Top of Passage for review
Design and Evaluation of Self-Emulsifying Drug Delivery System (SEDDS) Of Carvedilol to Improve the Oral Absorption

Anayatollah Salimi; Behzad Sharif Makhmal Zadeh; Ali Asghar Hemati; Sanaz Akbari Birgani

doi:10.17795/jjnpp-16125

Design and Evaluation of Self-Emulsifying Drug Delivery System (SEDDS) Of Carvedilol to Improve the Oral Absorption

Jundishapur J Nat Pharm Prod. 2014 Jun 21;9(3):e16125. doi: 10.17795/jjnpp-16125. eCollection 2014 Aug.

Authors

Anayatollah Salimi¹, Behzad Sharif Makhmal Zadeh¹, Ali Asghar Hemati², Sanaz Akbari Birgani¹

Affiliations

¹ Department of Pharmaceutics, Nanotechnology Research Center, Ahvaz Jundishapur University of Medical Sciences, Ahvaz, IR Iran.
² Department of Pharmacology and Toxicology, Ahvaz Jundishapur University of Medical Sciences, Ahvaz, IR Iran.

Abstract

Background: Self-emulsifying drug delivery system is an isotropic mixture of natural or synthetic oils, non-ionic surfactants or, one or more hydrophilic solvent and co-solvents/surfactant and polymer that improve bioavailability and increase solubility of poorly-soluble drugs.
Bottom of Passage for review
Top of Data for analysis
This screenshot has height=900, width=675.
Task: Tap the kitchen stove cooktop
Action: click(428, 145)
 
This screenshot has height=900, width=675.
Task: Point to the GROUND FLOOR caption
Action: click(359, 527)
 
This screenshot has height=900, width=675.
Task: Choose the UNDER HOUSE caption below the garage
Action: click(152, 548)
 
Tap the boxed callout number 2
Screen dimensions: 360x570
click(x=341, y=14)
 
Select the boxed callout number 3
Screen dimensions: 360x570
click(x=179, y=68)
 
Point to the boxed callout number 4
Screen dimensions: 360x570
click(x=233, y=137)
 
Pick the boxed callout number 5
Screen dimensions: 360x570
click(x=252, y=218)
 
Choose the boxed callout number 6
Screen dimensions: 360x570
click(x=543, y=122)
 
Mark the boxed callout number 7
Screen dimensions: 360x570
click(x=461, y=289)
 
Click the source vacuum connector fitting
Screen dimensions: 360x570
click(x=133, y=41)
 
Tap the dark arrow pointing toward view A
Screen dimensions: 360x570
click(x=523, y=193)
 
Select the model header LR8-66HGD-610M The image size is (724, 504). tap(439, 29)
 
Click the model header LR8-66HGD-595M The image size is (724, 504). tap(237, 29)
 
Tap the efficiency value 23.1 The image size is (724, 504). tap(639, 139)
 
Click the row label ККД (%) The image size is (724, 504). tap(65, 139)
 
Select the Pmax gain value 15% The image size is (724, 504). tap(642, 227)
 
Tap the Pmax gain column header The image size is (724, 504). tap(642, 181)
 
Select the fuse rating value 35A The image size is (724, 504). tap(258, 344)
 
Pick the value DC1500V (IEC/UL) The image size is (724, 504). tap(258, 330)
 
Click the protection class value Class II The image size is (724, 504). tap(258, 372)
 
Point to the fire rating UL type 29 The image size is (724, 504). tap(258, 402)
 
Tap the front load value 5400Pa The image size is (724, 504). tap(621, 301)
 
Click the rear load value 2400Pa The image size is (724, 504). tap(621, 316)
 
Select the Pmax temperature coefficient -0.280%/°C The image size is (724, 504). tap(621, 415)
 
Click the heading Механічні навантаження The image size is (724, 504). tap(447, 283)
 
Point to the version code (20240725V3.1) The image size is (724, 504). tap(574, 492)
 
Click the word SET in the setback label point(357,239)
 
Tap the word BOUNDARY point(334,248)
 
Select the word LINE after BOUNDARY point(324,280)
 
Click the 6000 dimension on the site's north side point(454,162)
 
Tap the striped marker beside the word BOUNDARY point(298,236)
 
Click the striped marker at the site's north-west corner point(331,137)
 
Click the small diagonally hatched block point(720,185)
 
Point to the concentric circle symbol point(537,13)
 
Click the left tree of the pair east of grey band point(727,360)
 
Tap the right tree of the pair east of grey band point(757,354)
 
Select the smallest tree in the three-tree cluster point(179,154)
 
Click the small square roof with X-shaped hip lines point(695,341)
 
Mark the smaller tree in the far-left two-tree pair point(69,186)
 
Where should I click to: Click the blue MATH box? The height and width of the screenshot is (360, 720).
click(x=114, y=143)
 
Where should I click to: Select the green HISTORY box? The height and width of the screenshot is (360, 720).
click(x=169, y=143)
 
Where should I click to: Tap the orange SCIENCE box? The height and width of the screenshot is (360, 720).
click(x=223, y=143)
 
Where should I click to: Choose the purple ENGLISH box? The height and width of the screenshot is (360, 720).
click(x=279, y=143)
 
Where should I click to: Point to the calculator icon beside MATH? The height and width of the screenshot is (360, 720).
Bottom of Data for analysis
* Work instructions: For each statement about the carvedilol article, answer yes or no and quote the words of the article that settle it: (a) The article was published in Jundishapur J Nat Pharm Prod in 2014. (b) Ali Asghar Hemati is affiliated with the Department of Pharmaceutics, Nanotechnology Research Center. (c) The delivery system described in the Background contains ionic surfactants. The data come from a source separate from the carvedilol article.

* Exercise result:
(a) Yes: "Jundishapur J Nat Pharm Prod. 2014 Jun 21;9(3):e16125."
(b) No: "Ali Asghar Hemati²" and "² Department of Pharmacology and Toxicology, Ahvaz Jundishapur University of Medical Sciences, Ahvaz, IR Iran."
(c) No: "non-ionic surfactants"